O tal CAFÉ !!!
- Minha querida amiga, tenho andado com grande peso na consciência de não ter tido oportunidade de me despedir de ti como gostaria, mas chego à conclusão que nem eu, nem tu, seriamos suficientemente fortes para isso, e como tu me disseste na nossa ultima conversa telefónica, preferias que eu te recordasse como sempre te conheci. Mas sabes, nestas situações, acho que ainda que aqueles que amamos estejam bem diferentes e marcados pela doença, a imagem é sempre a que temos no coração, isso já aconteceu com um amigo comum, que estava bastante transfigurado, mas aos meus olhos era exactamente o mesmo.
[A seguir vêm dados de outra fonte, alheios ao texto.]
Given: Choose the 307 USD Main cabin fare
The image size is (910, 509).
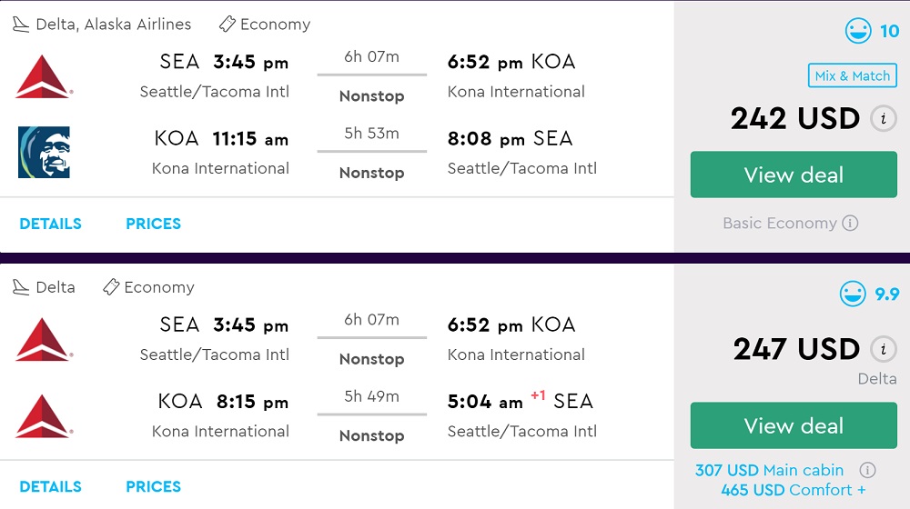Looking at the screenshot, I should click(x=769, y=471).
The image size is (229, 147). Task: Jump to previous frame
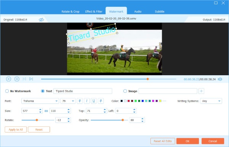24,79
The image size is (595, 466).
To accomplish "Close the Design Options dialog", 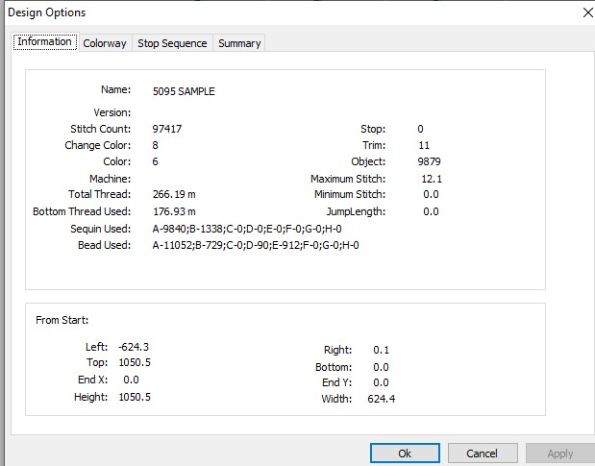I will coord(587,12).
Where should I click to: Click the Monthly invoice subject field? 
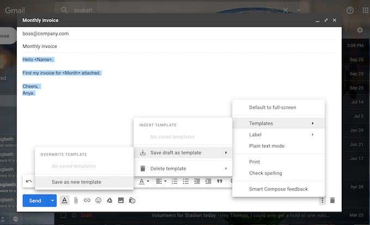[x=163, y=46]
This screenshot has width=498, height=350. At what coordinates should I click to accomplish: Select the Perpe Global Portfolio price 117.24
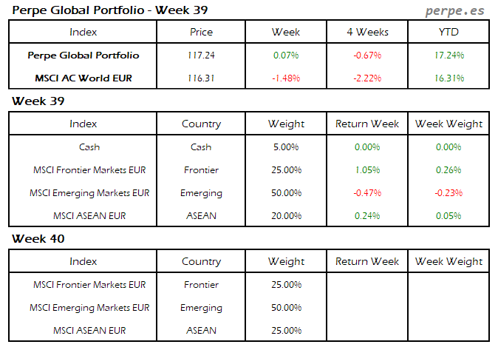[201, 55]
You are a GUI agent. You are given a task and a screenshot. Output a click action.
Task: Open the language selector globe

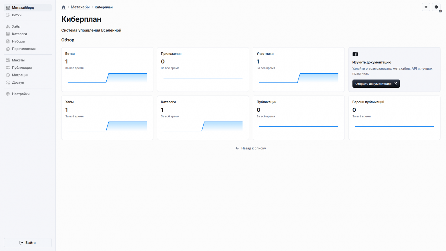coord(436,7)
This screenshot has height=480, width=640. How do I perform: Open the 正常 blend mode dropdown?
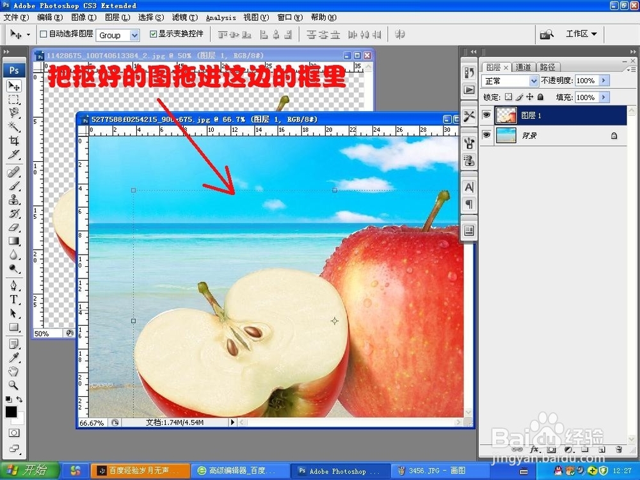(x=534, y=81)
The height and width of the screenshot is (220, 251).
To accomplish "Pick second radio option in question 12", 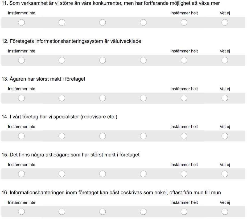I will pos(62,60).
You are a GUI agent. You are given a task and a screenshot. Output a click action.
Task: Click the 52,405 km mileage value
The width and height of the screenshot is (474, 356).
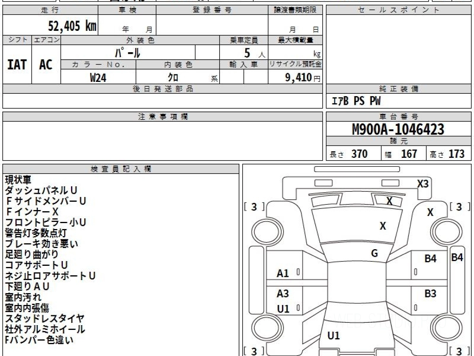[x=72, y=26]
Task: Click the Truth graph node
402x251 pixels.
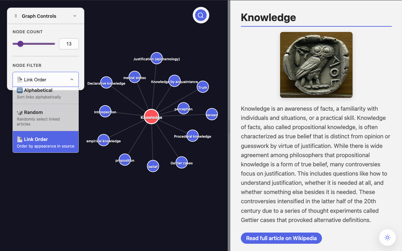Action: coord(203,87)
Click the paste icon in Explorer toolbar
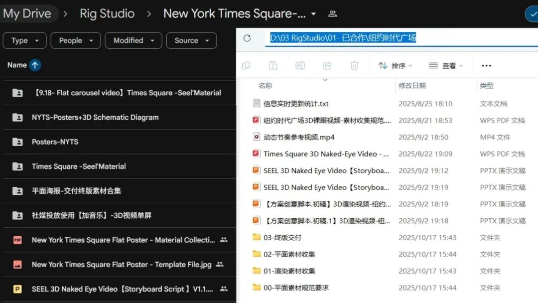The width and height of the screenshot is (538, 303). pos(272,66)
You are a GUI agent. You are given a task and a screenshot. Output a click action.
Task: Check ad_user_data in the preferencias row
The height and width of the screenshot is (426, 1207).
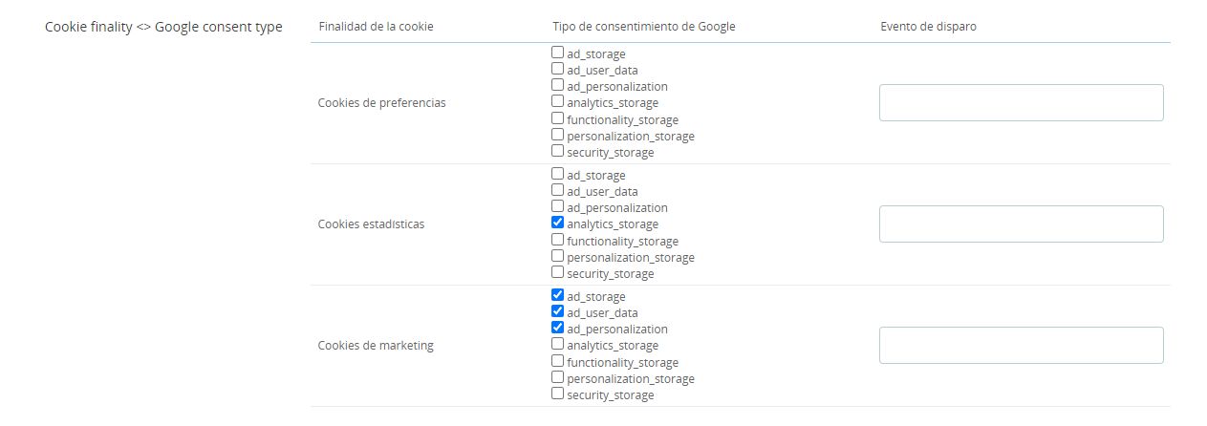(x=558, y=70)
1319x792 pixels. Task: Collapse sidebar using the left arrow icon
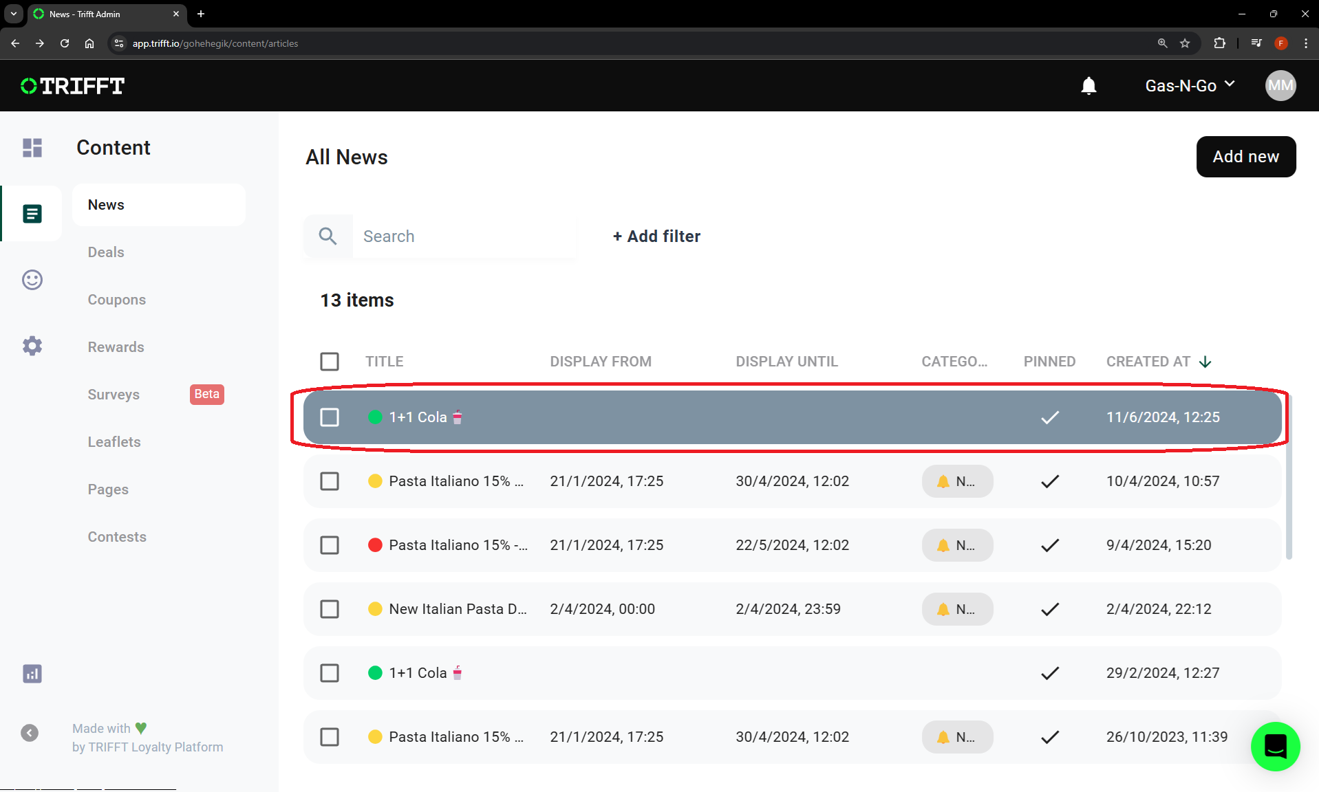(30, 733)
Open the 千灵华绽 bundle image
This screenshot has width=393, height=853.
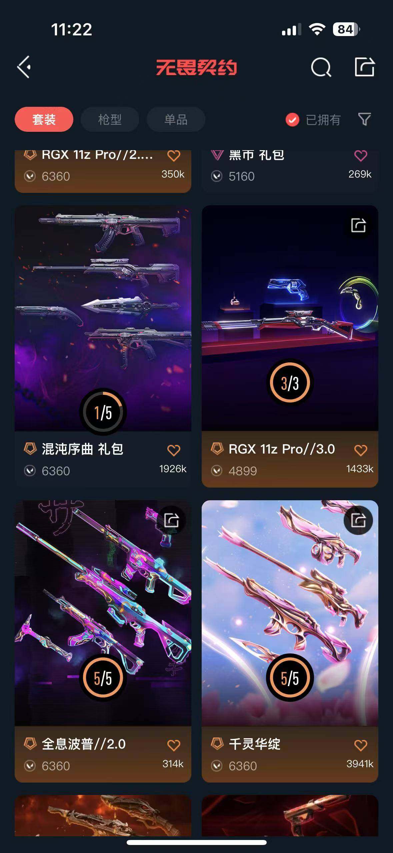(x=290, y=613)
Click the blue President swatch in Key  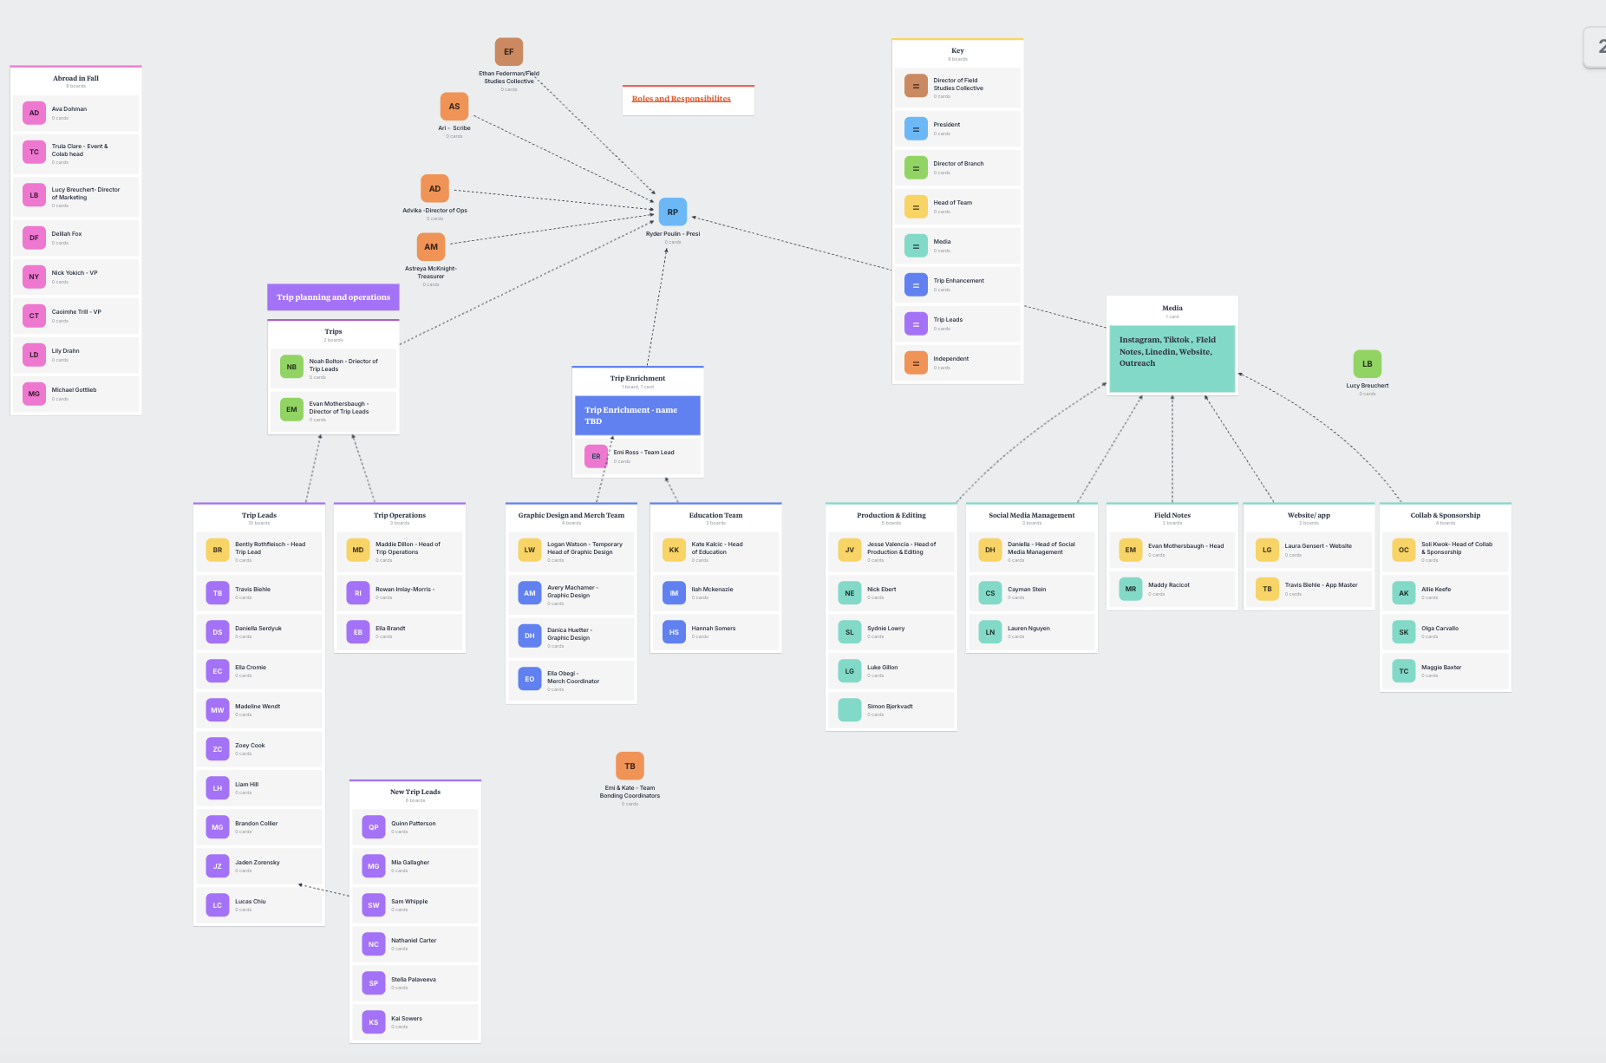point(916,129)

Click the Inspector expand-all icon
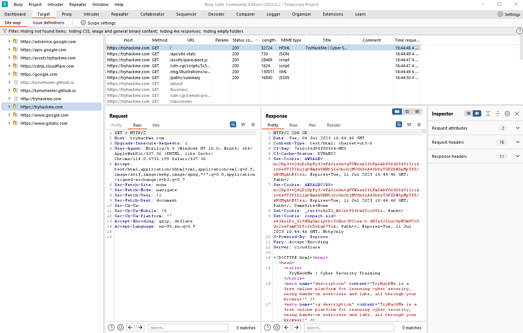(488, 114)
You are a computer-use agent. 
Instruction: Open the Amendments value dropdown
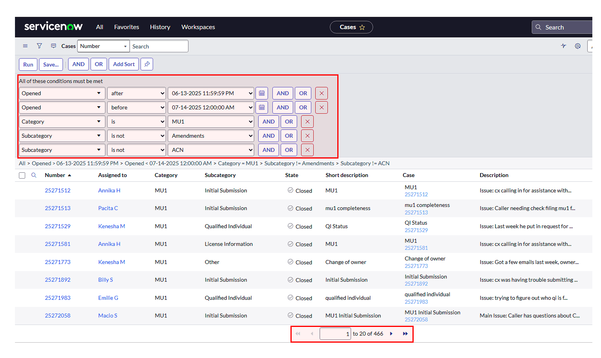point(211,136)
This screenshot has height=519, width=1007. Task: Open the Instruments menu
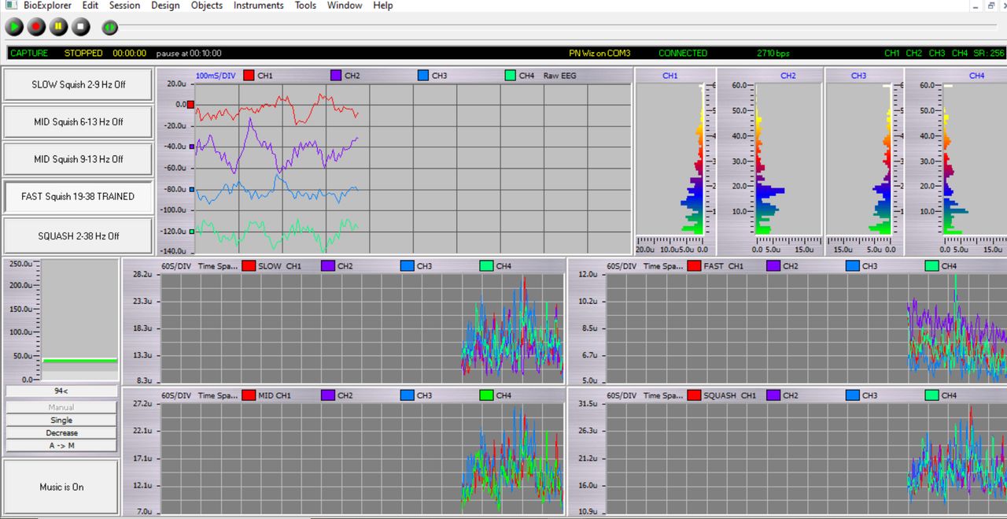258,6
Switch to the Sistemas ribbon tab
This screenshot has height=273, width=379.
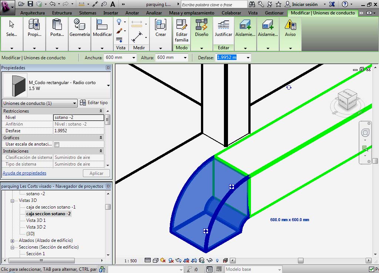[88, 13]
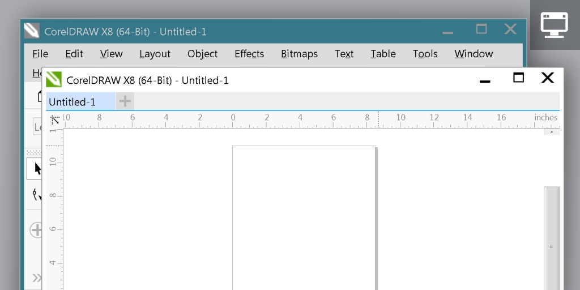
Task: Add a new document with the plus tab
Action: click(x=125, y=101)
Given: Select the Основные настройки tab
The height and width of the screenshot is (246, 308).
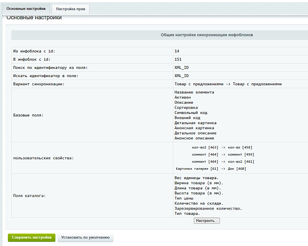Looking at the screenshot, I should pos(26,9).
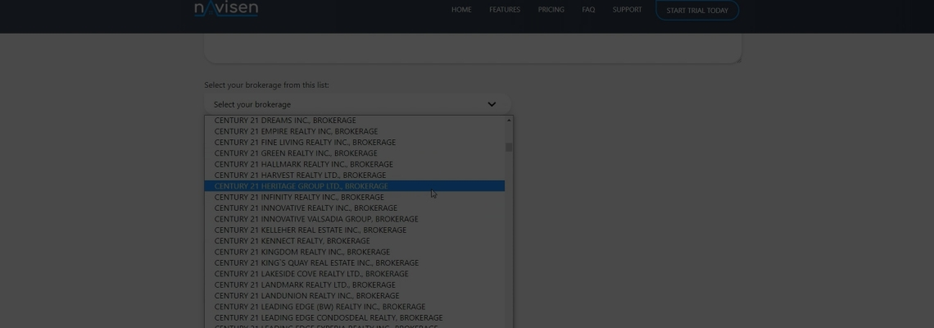Select Century 21 Innovative Valsadia Group
The height and width of the screenshot is (328, 934).
click(316, 219)
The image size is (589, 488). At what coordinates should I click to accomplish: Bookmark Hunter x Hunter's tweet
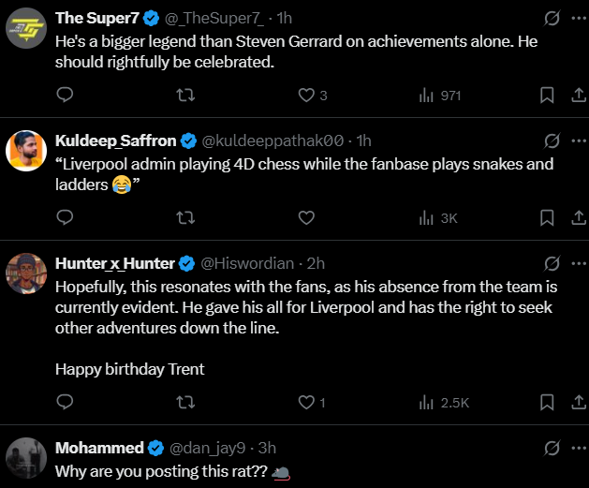pos(547,402)
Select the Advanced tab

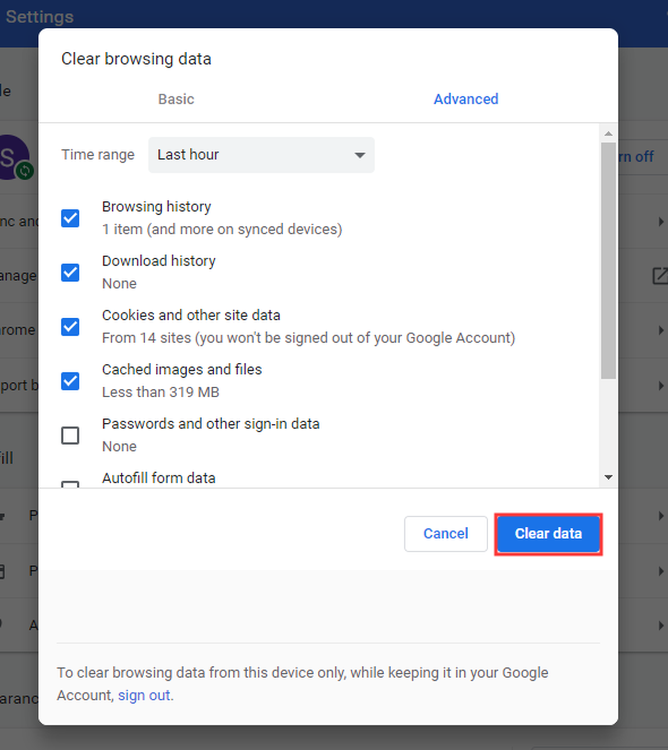[x=466, y=99]
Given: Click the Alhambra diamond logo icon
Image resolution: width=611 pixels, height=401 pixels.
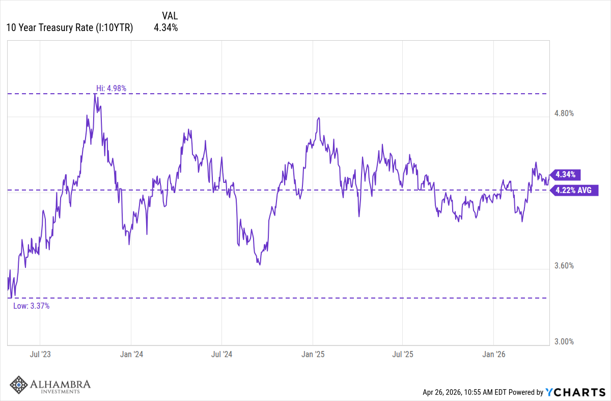Looking at the screenshot, I should coord(19,386).
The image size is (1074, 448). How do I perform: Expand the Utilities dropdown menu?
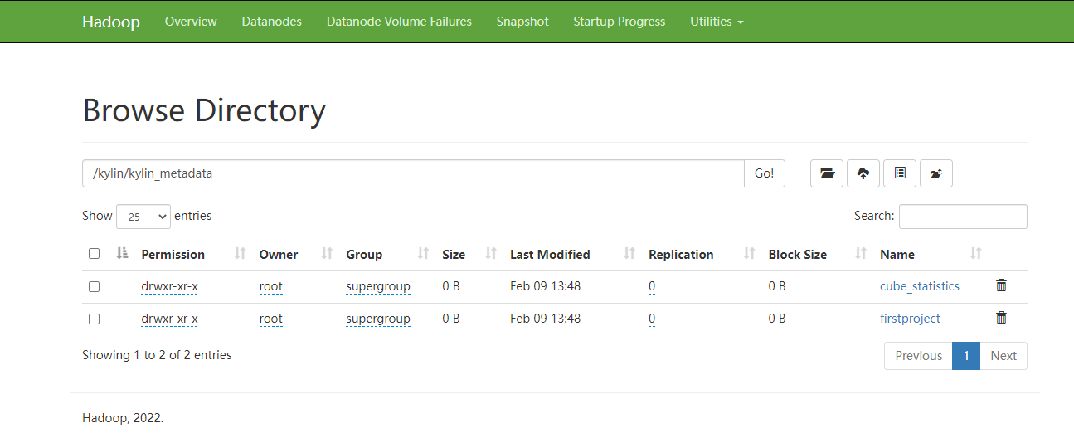tap(717, 22)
- Ainda me lembro, no inicio dos anos 80, quando nos encontramos pela primeira vez, trazias a tua filha na infância, e a minha era mesmo recém nascida, aí, começou uma relação entre nós, que só mesmo a partida de uma poderia afastar-nos, poderia ter sido eu, mas tu partiste e eu fiquei por aqui.....ainda.
- E nem chegamos a ir beber o tal CAFÉ, por aqui!!!
- Ainda tenho na minha memória, o barulho dos travões do teu velho citroen diane, castanho, que começou a parar à porta da minha loja, todos os dias depois das 17,00 h, ainda me recordo dos muitos petiscos de conservas de sardinhas, que partilhávamos ao jantar, assim como aquelas carradas de telefonemas anónimos que fazíamos a conhecidos e amigos, do telefone fixo da minha casa, nas longas noites de inverno, riamo-nos de tudo e de nada, bons tempos que passamos juntas.
- Recordo-me os teus dias complicados pela doença e morte da tua mãe há muitos anos e bem mais recente, do teu pai também, fui muitas vezes o teu ombro, e outras tantas, tu o meu.
Ainda me lembro o que aconteceu no dia, em que me contaste que tinhas perdido um filho!!!
- As nossas conversas ficavam sempre a meio, nunca conseguimos acabar os nossos assuntos, tínhamos sempre mais alguma coisa a dizer. Os amigos são assim, quando são verdadeiros, são cúmplices, e queremos falar sempre tudo, mesmo em pouco tempo.
- Passamos muitas coisas boas, mas também muitas sofridas, estavas sempre pronta para tudo o que te pedisse, eras incapaz de dizer não fosse ao que fosse.
- A vida põe no nosso caminho certas presenças de amigos, que se tornam indispensáveis ao nosso dia a dia, fazem parte do nosso percurso de vida, como seres humanos, para depois, com toda a brutalidade nos retirar fisicamente essas presenças, e deixar-nos desmembrados, perplexos, e ao mesmo tempo, avivarmos a nossa consciência de que estamos aqui apenas de passagem, e que nesta passagem deveríamos aproveitá-la
da melhor forma possível com aqueles que amamos, e sobretudo, fazê-los sentir o quão imensa é a nossa partilha de emoções e afectos, neste caso concreto, eu sei, mas tenho a certeza, que tu também sabias, ainda nos chamamos de "amor" uma da outra, algumas vezes, talvez por brincadeira, mas isso hoje, tem um peso enorme, e ainda bem que assim foi.
- Um dia, quando nos voltarmos a encontrar, vou querer levar aquele cachecol que me fizeste no teu crochet primordial, assim como aquela pulseira trabalhada de estanho que me ofereceste no dia do meu aniversário, certamente terás no teu regaço, um ramo de gerberas cor de rosa, iguais àquelas que fazias questão de me comprar.
- Entretanto, vou pensando em ti, já tenho uma saudade imensa, mas como tu dizias há alguns meses atrás: " um dia temos que marcar, para beber um café!!!" que acabou por não acontecer, mas nunca me esqueci desse compromisso, por isso, o nosso café, continua de pé !!!
- Quando chegar a altura......certamente te telefonarei e te direi: Alice, estou pronta para beber contigo o nosso café!!!!